Thanks for the guidance.
> Thanks,
> Daniel
Hi all,
On Tue, 18 Sep 2018 10:17:03 +0000 Vakul Garg <[email protected]> wrote:
>
> Got it.
> Thanks for the guidance.
So, what should I remove? ;-)
--
Cheers,
Stephen Rothwell
On 09/18/2018 01:48 PM, Stephen Rothwell wrote:
> Hi all,
>
> On Tue, 18 Sep 2018 10:17:03 +0000 Vakul Garg <[email protected]> wrote:
>>
>> Got it.
>> Thanks for the guidance.
>
> So, what should I remove? ;-)
My (very own personal) preference in general would be that we test / assert
the kernel behavior that exists /today/, meaning once we implement support
for multi-record peek we add the corresponding test case along with that
code.
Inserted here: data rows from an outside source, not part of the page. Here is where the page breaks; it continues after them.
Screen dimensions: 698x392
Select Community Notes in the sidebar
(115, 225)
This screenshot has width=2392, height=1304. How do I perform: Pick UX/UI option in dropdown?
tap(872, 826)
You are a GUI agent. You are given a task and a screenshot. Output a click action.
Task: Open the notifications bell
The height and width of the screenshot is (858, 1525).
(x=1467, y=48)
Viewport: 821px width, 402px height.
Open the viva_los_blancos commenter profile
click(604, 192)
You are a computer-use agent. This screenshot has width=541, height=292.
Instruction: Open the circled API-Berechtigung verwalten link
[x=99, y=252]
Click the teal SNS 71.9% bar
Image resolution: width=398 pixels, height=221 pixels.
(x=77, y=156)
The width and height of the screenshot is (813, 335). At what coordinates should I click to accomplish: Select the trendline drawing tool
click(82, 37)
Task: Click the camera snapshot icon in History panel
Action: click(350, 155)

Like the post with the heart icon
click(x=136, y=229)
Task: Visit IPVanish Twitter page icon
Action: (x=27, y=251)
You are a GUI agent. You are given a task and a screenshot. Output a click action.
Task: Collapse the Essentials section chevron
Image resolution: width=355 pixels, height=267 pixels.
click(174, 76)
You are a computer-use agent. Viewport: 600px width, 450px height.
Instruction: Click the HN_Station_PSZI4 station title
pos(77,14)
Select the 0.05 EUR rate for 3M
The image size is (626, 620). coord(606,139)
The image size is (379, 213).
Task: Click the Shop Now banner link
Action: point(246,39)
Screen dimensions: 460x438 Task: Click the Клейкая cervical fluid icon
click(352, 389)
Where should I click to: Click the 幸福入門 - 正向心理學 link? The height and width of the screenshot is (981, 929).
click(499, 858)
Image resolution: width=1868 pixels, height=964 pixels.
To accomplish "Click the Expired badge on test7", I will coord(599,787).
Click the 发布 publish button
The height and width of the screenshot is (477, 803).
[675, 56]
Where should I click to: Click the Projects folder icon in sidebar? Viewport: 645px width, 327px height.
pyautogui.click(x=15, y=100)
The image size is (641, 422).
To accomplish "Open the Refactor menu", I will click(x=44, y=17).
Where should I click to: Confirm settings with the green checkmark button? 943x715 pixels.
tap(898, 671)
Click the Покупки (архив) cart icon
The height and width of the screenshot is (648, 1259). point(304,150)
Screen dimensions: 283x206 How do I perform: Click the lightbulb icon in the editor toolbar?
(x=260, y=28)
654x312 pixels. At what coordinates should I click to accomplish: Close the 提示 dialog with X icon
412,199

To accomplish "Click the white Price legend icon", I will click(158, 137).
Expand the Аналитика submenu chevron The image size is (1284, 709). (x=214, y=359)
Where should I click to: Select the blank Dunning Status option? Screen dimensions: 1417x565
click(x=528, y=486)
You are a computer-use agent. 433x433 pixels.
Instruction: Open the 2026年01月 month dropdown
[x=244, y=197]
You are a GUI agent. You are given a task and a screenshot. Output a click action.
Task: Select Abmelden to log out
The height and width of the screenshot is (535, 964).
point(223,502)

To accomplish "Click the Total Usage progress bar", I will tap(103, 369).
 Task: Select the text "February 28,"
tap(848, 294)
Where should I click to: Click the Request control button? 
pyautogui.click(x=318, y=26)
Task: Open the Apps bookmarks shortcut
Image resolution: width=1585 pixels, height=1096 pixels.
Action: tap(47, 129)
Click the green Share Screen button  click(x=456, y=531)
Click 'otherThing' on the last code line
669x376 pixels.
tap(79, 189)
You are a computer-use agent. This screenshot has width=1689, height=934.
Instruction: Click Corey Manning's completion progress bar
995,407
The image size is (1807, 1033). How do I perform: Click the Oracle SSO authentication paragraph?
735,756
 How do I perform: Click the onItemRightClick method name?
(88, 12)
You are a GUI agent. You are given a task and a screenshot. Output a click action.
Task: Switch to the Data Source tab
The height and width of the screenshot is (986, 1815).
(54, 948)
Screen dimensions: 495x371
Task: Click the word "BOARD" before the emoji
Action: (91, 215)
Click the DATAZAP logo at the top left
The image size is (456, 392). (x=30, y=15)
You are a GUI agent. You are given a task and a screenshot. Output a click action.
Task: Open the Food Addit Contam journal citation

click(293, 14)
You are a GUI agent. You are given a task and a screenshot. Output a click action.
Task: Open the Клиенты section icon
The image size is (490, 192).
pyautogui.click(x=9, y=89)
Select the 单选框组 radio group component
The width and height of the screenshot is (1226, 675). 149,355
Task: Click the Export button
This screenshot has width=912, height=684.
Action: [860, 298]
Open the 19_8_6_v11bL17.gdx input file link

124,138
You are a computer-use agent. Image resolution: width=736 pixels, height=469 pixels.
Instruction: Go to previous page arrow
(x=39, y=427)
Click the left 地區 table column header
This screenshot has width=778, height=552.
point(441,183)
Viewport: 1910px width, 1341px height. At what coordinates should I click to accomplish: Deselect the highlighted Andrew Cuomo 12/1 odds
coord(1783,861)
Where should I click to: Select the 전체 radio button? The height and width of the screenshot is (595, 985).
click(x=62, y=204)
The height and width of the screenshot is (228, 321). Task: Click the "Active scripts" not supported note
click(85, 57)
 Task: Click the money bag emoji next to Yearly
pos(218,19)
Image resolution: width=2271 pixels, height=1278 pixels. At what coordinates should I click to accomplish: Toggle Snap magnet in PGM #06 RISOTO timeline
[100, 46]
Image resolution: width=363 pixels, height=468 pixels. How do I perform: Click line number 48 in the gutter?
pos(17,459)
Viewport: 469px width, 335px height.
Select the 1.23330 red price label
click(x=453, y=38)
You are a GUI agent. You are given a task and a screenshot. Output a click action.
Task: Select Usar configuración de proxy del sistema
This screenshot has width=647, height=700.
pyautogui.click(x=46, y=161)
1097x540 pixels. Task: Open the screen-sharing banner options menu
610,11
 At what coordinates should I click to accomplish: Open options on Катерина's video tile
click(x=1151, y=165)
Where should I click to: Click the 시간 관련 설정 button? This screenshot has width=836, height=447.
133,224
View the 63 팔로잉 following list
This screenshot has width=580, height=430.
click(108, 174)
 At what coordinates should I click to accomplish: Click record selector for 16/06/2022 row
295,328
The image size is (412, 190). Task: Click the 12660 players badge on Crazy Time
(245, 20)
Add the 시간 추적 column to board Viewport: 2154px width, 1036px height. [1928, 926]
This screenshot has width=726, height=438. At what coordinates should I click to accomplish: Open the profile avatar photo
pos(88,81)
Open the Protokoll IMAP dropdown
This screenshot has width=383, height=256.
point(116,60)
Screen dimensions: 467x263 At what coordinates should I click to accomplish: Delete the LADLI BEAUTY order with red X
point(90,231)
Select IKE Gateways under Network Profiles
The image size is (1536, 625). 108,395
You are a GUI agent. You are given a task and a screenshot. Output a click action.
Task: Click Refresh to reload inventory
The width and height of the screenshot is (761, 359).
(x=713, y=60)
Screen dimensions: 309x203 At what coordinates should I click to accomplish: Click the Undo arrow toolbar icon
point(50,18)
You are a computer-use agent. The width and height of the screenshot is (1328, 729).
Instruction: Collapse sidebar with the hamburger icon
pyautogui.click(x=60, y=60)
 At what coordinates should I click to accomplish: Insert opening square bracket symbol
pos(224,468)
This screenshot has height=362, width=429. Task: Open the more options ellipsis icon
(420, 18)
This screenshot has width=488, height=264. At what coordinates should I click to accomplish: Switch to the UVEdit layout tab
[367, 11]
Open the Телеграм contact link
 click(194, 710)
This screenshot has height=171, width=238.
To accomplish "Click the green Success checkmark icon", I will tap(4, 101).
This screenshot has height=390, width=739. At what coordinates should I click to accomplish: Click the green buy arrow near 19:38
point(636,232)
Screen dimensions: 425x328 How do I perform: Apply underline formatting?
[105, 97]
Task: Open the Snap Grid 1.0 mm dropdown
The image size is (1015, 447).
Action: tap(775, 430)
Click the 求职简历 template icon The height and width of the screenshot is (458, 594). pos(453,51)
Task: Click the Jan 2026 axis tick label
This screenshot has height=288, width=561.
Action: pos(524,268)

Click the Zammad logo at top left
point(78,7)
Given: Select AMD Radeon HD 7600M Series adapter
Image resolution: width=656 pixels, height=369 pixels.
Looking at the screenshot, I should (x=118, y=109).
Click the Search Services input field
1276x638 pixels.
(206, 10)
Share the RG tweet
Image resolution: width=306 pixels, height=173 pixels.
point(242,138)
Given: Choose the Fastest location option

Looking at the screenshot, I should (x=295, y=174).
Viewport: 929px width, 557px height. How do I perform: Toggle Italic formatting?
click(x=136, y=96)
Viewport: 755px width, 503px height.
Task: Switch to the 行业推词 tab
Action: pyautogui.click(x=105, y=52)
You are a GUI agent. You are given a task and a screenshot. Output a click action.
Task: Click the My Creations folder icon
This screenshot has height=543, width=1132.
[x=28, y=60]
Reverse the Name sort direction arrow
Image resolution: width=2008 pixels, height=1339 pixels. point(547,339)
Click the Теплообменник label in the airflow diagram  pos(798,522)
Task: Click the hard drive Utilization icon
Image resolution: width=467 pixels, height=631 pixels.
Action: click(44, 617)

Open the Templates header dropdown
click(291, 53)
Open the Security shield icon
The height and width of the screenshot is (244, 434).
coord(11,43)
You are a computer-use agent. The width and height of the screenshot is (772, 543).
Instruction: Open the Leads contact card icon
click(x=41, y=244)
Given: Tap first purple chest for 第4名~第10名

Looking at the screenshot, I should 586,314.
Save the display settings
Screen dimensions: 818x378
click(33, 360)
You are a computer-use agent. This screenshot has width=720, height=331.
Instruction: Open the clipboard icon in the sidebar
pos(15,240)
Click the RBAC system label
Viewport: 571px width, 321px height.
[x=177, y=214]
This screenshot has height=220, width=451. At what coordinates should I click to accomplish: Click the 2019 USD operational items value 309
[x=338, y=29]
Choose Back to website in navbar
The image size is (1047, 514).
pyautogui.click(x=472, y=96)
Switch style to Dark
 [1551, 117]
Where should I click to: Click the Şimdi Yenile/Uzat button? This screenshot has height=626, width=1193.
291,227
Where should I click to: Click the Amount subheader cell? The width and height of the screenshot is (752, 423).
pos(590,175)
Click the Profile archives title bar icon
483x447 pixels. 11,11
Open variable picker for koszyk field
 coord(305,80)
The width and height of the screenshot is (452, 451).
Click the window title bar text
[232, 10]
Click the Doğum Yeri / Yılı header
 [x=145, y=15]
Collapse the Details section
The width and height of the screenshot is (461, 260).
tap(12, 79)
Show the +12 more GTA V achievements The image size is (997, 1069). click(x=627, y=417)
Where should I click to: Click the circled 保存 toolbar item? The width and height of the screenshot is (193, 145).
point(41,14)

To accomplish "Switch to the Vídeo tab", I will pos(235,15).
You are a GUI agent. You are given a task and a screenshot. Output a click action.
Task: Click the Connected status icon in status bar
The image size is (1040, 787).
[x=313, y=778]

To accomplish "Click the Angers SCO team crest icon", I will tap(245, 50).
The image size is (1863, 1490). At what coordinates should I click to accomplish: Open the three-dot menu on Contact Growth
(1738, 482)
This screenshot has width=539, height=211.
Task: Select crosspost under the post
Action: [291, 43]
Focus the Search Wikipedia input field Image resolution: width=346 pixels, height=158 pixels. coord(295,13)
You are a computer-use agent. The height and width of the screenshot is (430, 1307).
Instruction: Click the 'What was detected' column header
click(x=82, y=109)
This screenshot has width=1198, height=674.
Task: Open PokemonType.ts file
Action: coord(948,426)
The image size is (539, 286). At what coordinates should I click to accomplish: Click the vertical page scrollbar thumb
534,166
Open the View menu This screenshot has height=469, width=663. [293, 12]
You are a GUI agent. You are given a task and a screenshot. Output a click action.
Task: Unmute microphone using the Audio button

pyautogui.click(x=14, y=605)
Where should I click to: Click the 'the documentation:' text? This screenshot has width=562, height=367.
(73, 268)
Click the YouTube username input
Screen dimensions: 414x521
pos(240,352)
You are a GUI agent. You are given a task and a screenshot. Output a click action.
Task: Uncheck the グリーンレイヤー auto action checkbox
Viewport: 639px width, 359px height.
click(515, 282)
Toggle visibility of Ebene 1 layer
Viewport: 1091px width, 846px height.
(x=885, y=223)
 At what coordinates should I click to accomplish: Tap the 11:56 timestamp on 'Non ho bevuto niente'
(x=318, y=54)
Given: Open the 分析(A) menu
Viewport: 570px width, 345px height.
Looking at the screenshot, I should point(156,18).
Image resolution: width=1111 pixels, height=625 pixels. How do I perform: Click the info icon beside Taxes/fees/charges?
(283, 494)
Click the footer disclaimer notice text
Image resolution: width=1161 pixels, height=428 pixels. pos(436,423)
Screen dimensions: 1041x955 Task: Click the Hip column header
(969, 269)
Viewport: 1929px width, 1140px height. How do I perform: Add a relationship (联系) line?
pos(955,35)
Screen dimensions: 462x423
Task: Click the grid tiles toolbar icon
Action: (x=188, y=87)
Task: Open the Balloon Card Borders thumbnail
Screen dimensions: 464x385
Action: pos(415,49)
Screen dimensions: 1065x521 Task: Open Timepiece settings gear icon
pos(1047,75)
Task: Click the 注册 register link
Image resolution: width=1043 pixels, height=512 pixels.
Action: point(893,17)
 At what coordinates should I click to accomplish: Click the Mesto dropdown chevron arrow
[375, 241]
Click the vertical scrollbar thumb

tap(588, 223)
Fwiw, this practice would be consistent with the rest of the kernel
selftests development model we have under net (& bpf).
Thanks,
Daniel
From: Daniel Borkmann <[email protected]>
Date: Tue, 18 Sep 2018 11:53:17 +0200
> Ok, I think usually tests assert current kernel behavior to make sure any changes
> coming in don't accidentally break expectations from applications as opposed to
> future tests that still need fixing, but I guess I'm fine either way how to resolve
> the conflict; leaving it up to DaveM. Thanks for clarifying!
I'm doing the merge right now and will leave both tests in.